■ WORK INSTRUCTION ■
Retype the data exactly, from its first line to the line containing "Image resolution: width=1280", including both, and skip any picture.

■ Stored data ■
************

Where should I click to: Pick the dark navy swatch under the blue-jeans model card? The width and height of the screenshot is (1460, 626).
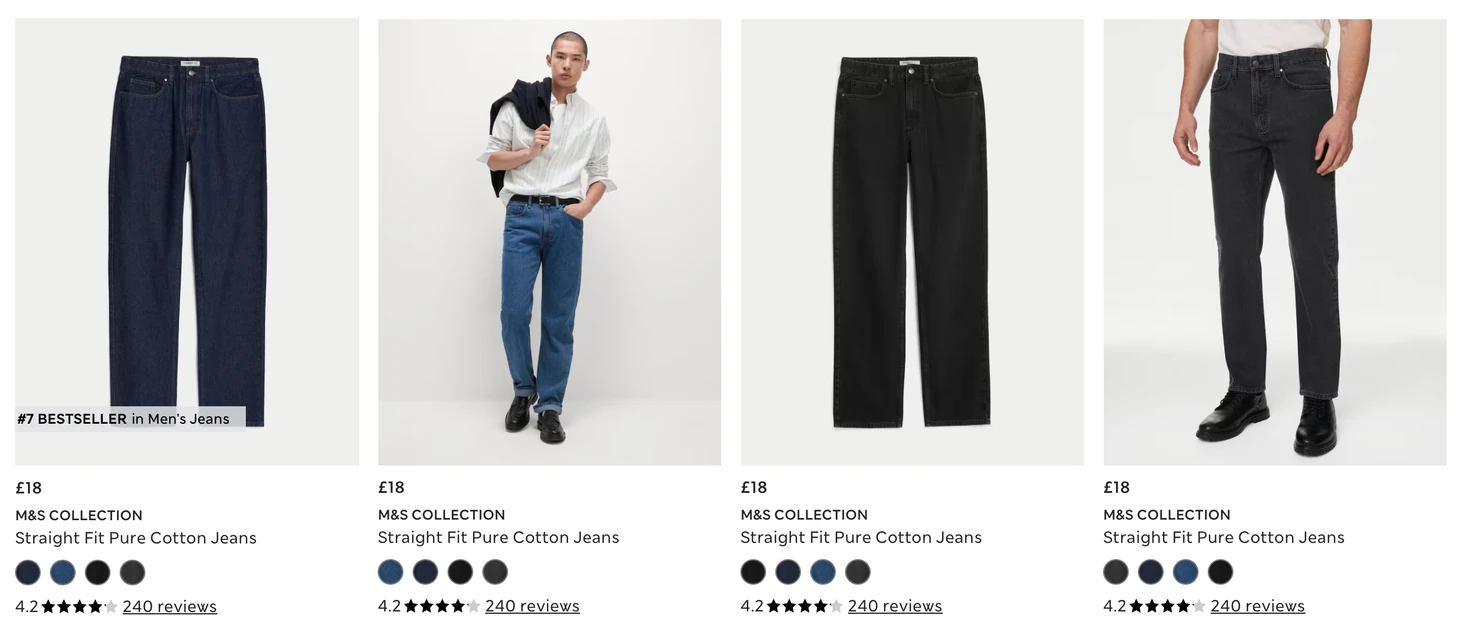coord(425,572)
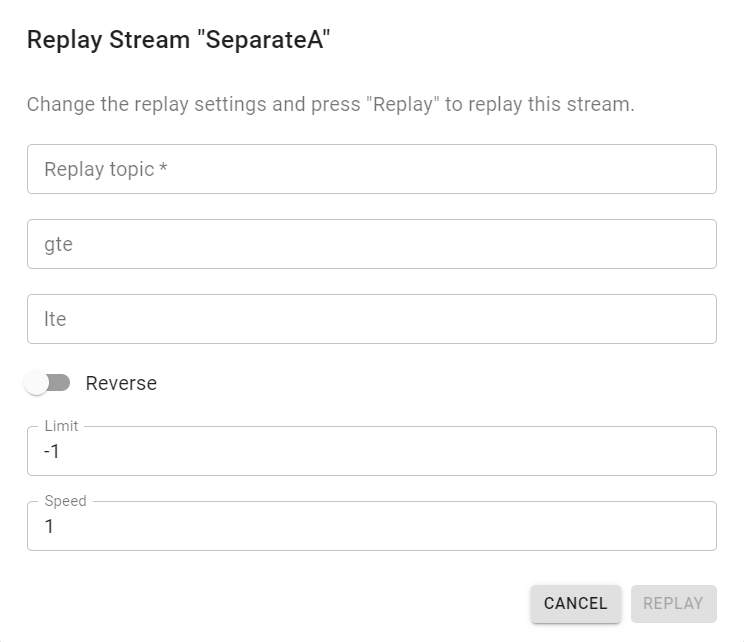Click the "1" value in Speed
The width and height of the screenshot is (744, 642).
pos(49,526)
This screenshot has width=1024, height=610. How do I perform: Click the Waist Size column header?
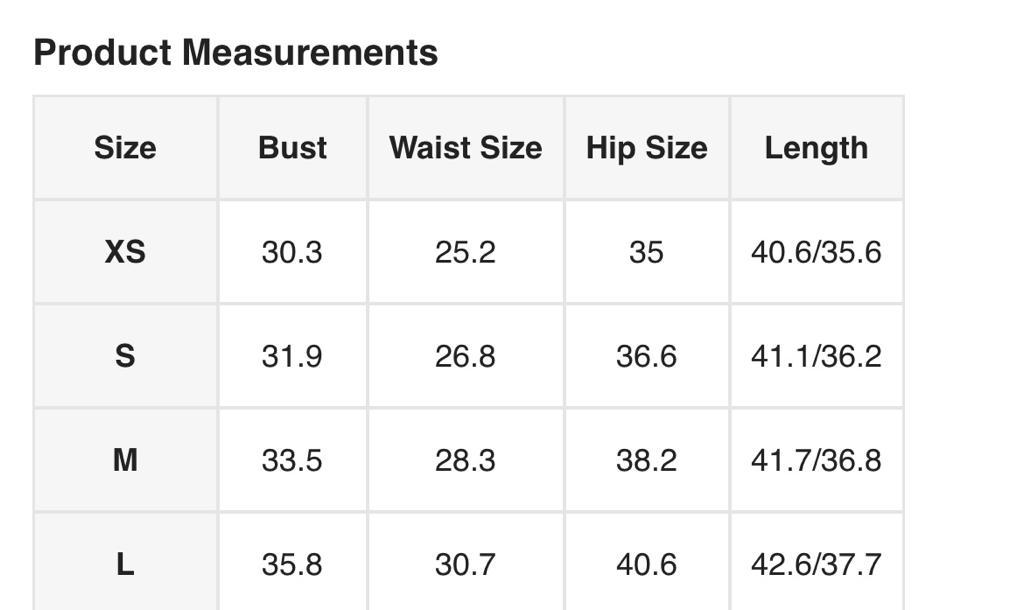[x=465, y=148]
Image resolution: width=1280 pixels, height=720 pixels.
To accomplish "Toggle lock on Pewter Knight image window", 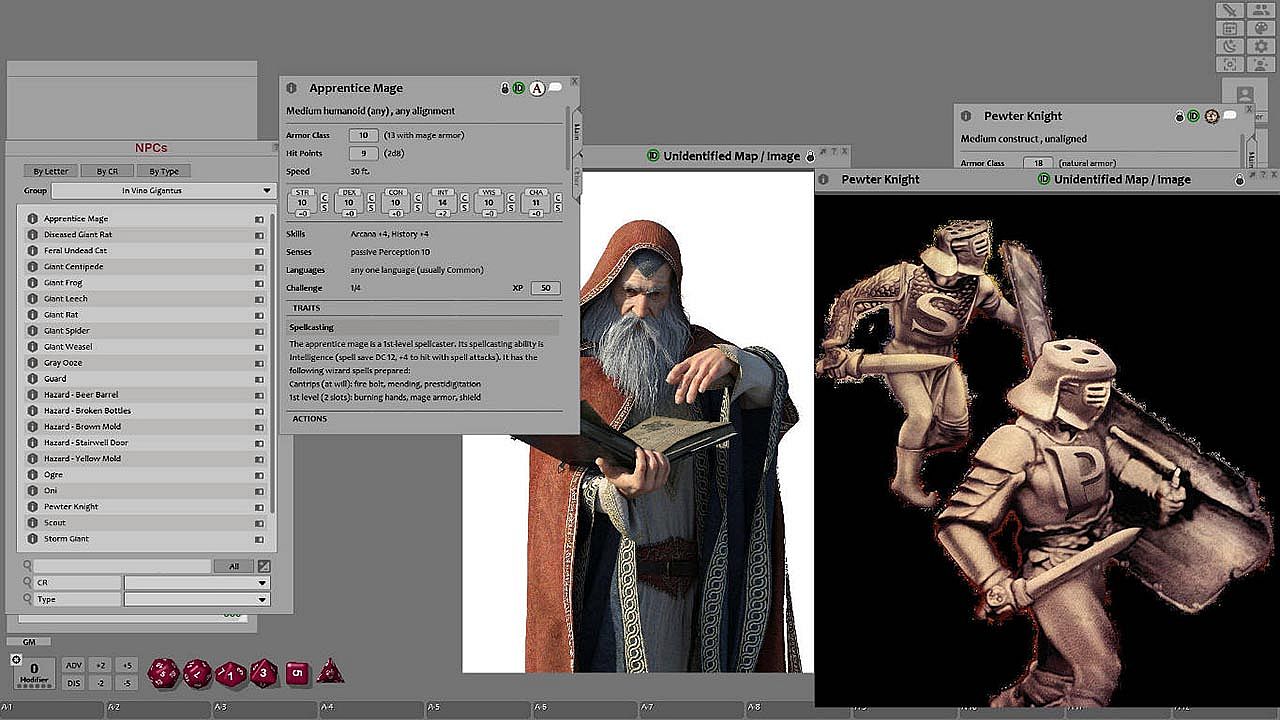I will click(x=1240, y=180).
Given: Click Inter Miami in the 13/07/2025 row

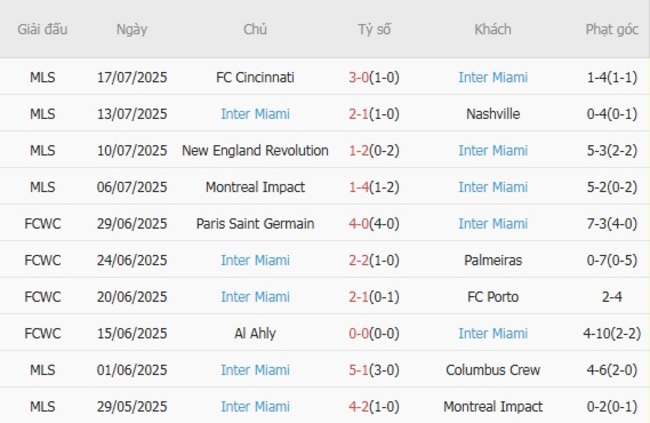Looking at the screenshot, I should [255, 114].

************

■ RESULT BELOW ■
Where should I click to: Pick the dark navy swatch under the blue-jeans model card? The width and height of the screenshot is (1460, 626).
coord(425,572)
Click the "1" value in Speed
The width and height of the screenshot is (744, 642).
pos(49,526)
This screenshot has width=1024, height=610. How do I perform: Click the Waist Size column header?
[x=465, y=148]
Image resolution: width=1280 pixels, height=720 pixels.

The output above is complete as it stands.